Le mouvement d’universitarisation (déjà pensé dans le Plan Langevin-Wallon de 1946) est mis en œuvre avec les IUFM pour accompagner la massification de l’enseignement et atteindre les nouveaux objectifs assignés à l’école en raison des transformations de la société. Auparavant, la question de la formation professionnelle était résolue par l’installation au sein des Ecole Normale (EN) d’écoles annexes et d’application dont le rôle était d’articuler savoir académique et savoir-faire professionnel. La formation façonne alors la vie professionnelle à partir de leçons modèles à reproduire indépendamment des contextes d’enseignement et de l’hétérogénéité des publics. Bien que dès les années 1970 des formateurs des EN se soient engagés dans les programmes de « recherche-action » de l’INRP, cependant que d’autres travaillaient dans des laboratoires de recherche, la formation continuait à s’appuyer le plus souvent sur les leçons observées dans les écoles annexes. Le rapport de stage, très narratif, devait témoigner de l’appropriation de la culture professionnelle construite dans les écoles annexes et la capacité à la reproduire.
La création des IUFM veut inaugurer un changement qualitatif en rompant avec la reproduction du « prêt-à-enseigner ». Elle vise alors à former des « enseignants réflexifs », capables d’évoluer, de construire leur pratique au regard des différents contextes d’enseignement, de l’hétérogénéité des élèves et des transformations du monde. Cette visée s’affiche et doit se réaliser dans la réalisation d’un mémoire (qui rompt avec la pratique du rapport de stage) et se poursuivra lors de la masterisation par l’adossement des formations à la recherche.

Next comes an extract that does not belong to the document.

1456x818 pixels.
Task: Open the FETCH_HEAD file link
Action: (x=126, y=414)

Cette mutation rend nécessaire le recrutement d’enseignants chercheurs, alors que les formateurs en poste avant 1991 étaient essentiellement des PRAG ou des PRCE. Cependant, quelle que soit la profession en cause, la dimension universitaire n’est pas un donné, ne préexiste pas « en soi » à la constitution de la profession… Elle se construit lorsque des collectifs de recherche suffisamment nombreux pour travailler la robustesse de leurs savoirs prennent à bras le corps les problèmes de la profession et ceux de la formation. De fait, l’universitarisation de la formation des enseignants s’articule à l’évolution du paysage universitaire avec la création des Sciences de l’éducation, l’émergence des didactiques des disciplines, et le développement de recherches de haut niveau sur les questions éducatives dans différents champs, jusqu’aux travaux en ergonomie et didactique professionnelle à partir des années 2000, sur l’analyse du travail des enseignants, la question de leurs gestes professionnels et de leur transmission.

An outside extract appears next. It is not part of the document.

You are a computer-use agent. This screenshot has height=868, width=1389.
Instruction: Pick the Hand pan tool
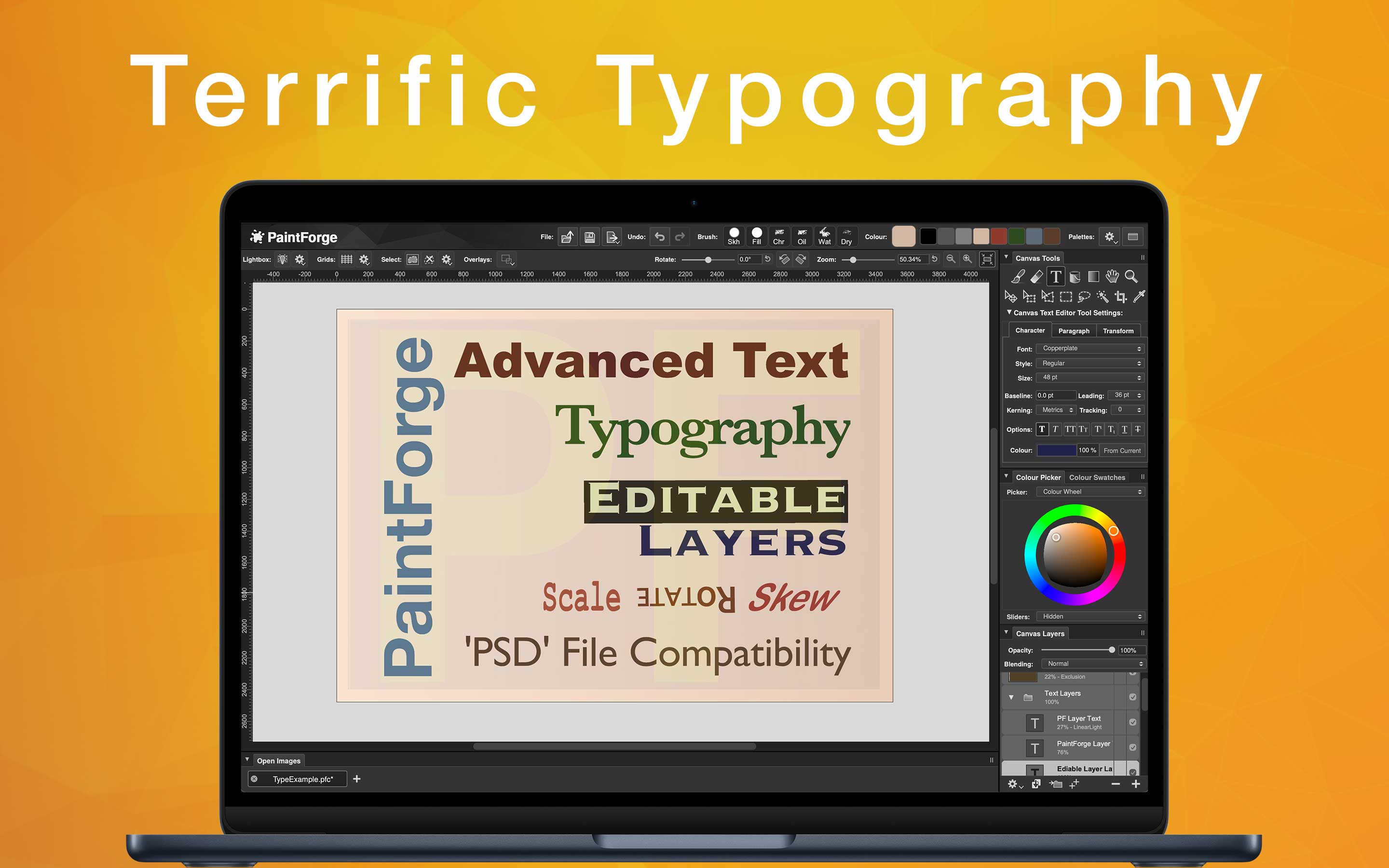pyautogui.click(x=1112, y=277)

Dès l’origine, s’est posée la question de la nature des recherches à favoriser en formation et de la définition des profils des postes : privilégier des recherches centrées sur l’activité professionnelle, la compréhension de la co-activité (cadrées par les épistémologies disciplinaires) et visant à terme son appropriation ou au contraire des recherches plutôt extérieures mais proposant des cadres d’intelligibilité « contributoires », des éclairages « latéraux » ? Alors que le traitement de ces questions était inachevé, les IUFM ont été intégrés dans les universités. Les années passées par les étudiants à l’IUFM (qui devenaient ESPE) pouvaient ainsi être reconnues par un diplôme quelle que soit leur réussite aux différents concours de recrutement.
Les questions fondamentales des contenus de formation, des modes d’alternance, des relations entre le milieu professionnel et l’université peinent toujours à trouver des réponses satisfaisantes. Après bientôt 30 ans on constate que les choix locaux ont été très influencés par les spécificités des « viviers » d’EC impliqués dans des recherches sur les problématiques éducatives et par les choix politiques des directions. De plus, l’intégration dans les universités fait subir de plein fouet à nombre d’ESPE/INSPE la gestion de l’austérité par leur université de rattachement, par le jeu du refléchage de postes vacants vers d’autres composantes, ou leur détournement pour des promotions d’EC extérieurs à la formation mais relevant dès lors sur le papier de leurs ressources… Selon la réponse, la cohérence de la formation est plus ou moins forte et les étudiants sommés de préparer un concours, de réussir un master, de se former au métier, sont parfois réticents à s’investir dans la réalisation du mémoire qui n’est pas toujours articulé aux problématiques professionnelles rencontrées alors qu’il devrait être lieu de connexion organique de l’université et du milieu professionnel, lieu de la construction de leur identité professionnelle et de leur outillage conceptuel.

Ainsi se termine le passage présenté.